Certified Copy – Maybe I’ve been watching Abbas Kiarostami all wrong, because nothing in Taste of Cherry, The Wind Will Carry Us or Close-Up prepared me for how simply funny this film is. Or maybe those films are exceptions in the career of a world class romantic comedy filmmaker. Anyway, Juliette Binoche (who somehow looks better now than she did 20 years ago, which just isn’t fair) plays a woman who invites a writer out for the afternoon as she liked his book (though parts annoyed her) and presumably because she likes him (William Schimell, he looks almost but not exactly like David Strathairn). His book is about how copies of art objects are just as valuable as the originals, because what gives art value is our relationship to it, what we see in it, and not anything inherit in the object itself. They argue about that for awhile, and eventually start to pretend to be married when they meet other people (the film’s set in Tuscany, and Binoche acts in three languages (French, Italian and English) while Schimel speaks French and English). The arguments they have as a “married” couple achieve enough reality that the audience is invited to wonder if they really are married after all, and their earlier scenes of not knowing each other the pretense. Of course, if we accept the premise of the book, it doesn’t matter: the only thing that’s important is what we as the audience take from it, how we relate it to our own lives. For me, it was funny for most of the time, as the various arguments and rhetorical strategies were not entirely unfamiliar. But that comedy is leavened by more than a little heartbreak. It’s a weird romance, but a pretty much perfect one. If I wanted to be really succinct, I’d say it’s Before Sunset for grownups. But, really it’s even better than that.
VIFF ’10: Day Seven
The Strange Case of Angelica – Eccentricities of a Blond-Hair Girl was one of my favorites at last year’s festival, and while this year’s Manoel de Oliveira film isn’t as gemlike as that one, it’s still pretty good. A young man who dabbles in photography is called upon to take the picture of the recently deceased Angelica, who has the unfortunate habit of smiling at him when she’s supposed to be dead. Both her corpse and later her image appear to move, and when she takes a ghostlike form (taking Isaac on a flight more than a little reminiscent of Superman and Lois Lane), Isaac falls in crazy obsessive love with her. In the middle of the film, there’s what appears to be an attempt to explain all of this with quantum physics and antimatter, but it doesn’t make a whole lot of sense. But then again, neither do the religious explanations (Isaac keeps repeating some lines about angels before and after meeting Angelica). While Eccentricities was a perfect little anecdote about love gone wrong, this is a much more mysterious, weird and even goofy film. The best part about it is also one of the best things about Eccentricities: both films seem to exist in technology, environment and social habits in a world that isn’t quite the present, nor is it the past. They’re not so much outside of time, but take place across the span of the whole of the 20th Century at once.

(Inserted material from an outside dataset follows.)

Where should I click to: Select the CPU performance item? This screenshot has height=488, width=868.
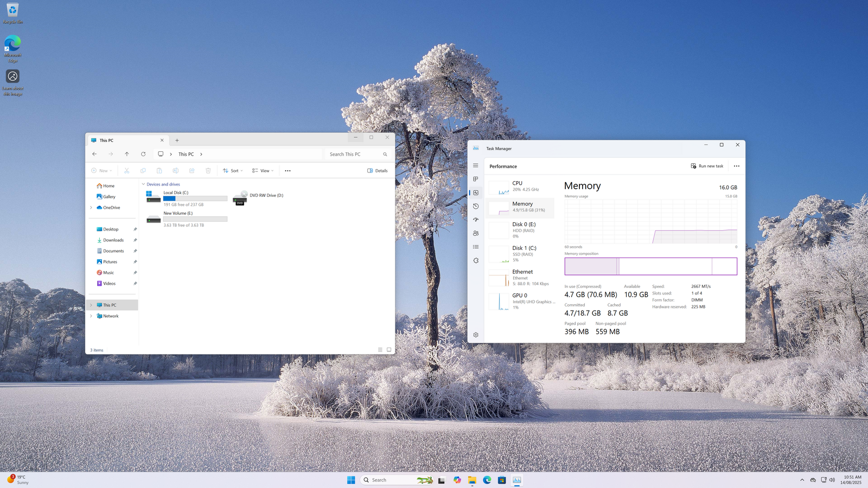click(521, 186)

The Tiger Factory – We saw director Woo Ming Jin’s Woman on Fire Looks for Water earlier this year at the San Francisco International Film Festival, and I thought it was promising, a quirky minimalist film with some nice camerawork and a good sense of place. So I was looking forward to this, Woo’s next film. I wasn’t prepared, however, for it to be so totally unlike that other film, with a deadly serious verite-realist style instead of long takes and quasi-mystical goofiness. About all they have in common is the Malaysian setting and long sequences of people at work (catching, sorting and cleaning fish and shellfish in the first, inseminating pigs in this one). Lai Fooi Mun plays Ping, who wants to quit her three jobs (pig farm, restaurant and surrogate mom for her aunt’s baby factory) and get herself smuggling into Japan, apparently so she can advance to the world of foreign prostitution. Her aunt keeps her poor and pregnant, steals her kid and her money and is pretty much the most evil person ever. Ping has a friend and roommate at the beginning of the film, but by the end the friend has made it to Japan and is, for some reason, no longer returning Ping’s phone calls. The girl’s life sucks and there’s no possible way out of it. This would be more moving if Ping had any kind of personality or spark. But by the time the film has begun, her horrible life has already beaten her done to the point of near-mute passivity (when her various money-making plans go awry, she mopes and comes up with even dumber schemes). Basically, it’s like Chop Shop without the charm, energy or hope. The film was paired with a short called Inhalation featuring some of the same actors in a slight variation on the same story by Edmund Yeo, the co-writer and producer of The Tiger Factory. I liked the short a lot better, both for its style (there’s a cool long pan that doubles as a 38 day time jump) and its tone (Ping has a friend, and they talk like real people!). It’d go better at the end of the feature than the beginning (the way it was programmed).
Gallants – A comical kung fu film from the directing team of Clement Cheng and Derek Kwok that unites some elderly Shaw Brothers stars in a funny and moving elegy to old age and the martial arts classics of the 1970s. Skinny and clumsy real estate agent Cheung is sent to a small town to facilitate the sale of a local teahouse that happens also to be a former kung fu gym. The two owners (Dragon and Tiger) are the last surviving disciples of their coma-striken master. Bad guys (who want to buy the teahouse at a deflated price) attack, the master wakes up and everyone learns kung fu for the big local tournament. Dragon is played by Chen Kuan-tai (Crippled Avengers, Executioners from Shaolin) and Tiger by Leung Siu-lung (Legend of the Condor Heroes, Kung Fu Hustle) and both are still outstanding in the action sequences, if not the greatest actors in the world. Teddy Robin, a Hong Kong rock star in the 60s, plays their master as a mix of Yoda and Tracy Morgan, he’s by far the best part of the film (and even did the music as well). The film isn’t nearly as polished as the later Stephen Chow films, though it’s often just as funny and shares the same anarchic spirit. The quickie vibe (if I remember the Q & A correctly, they shot the whole thing in only 18 days, which is ridiculous) only makes it more fun.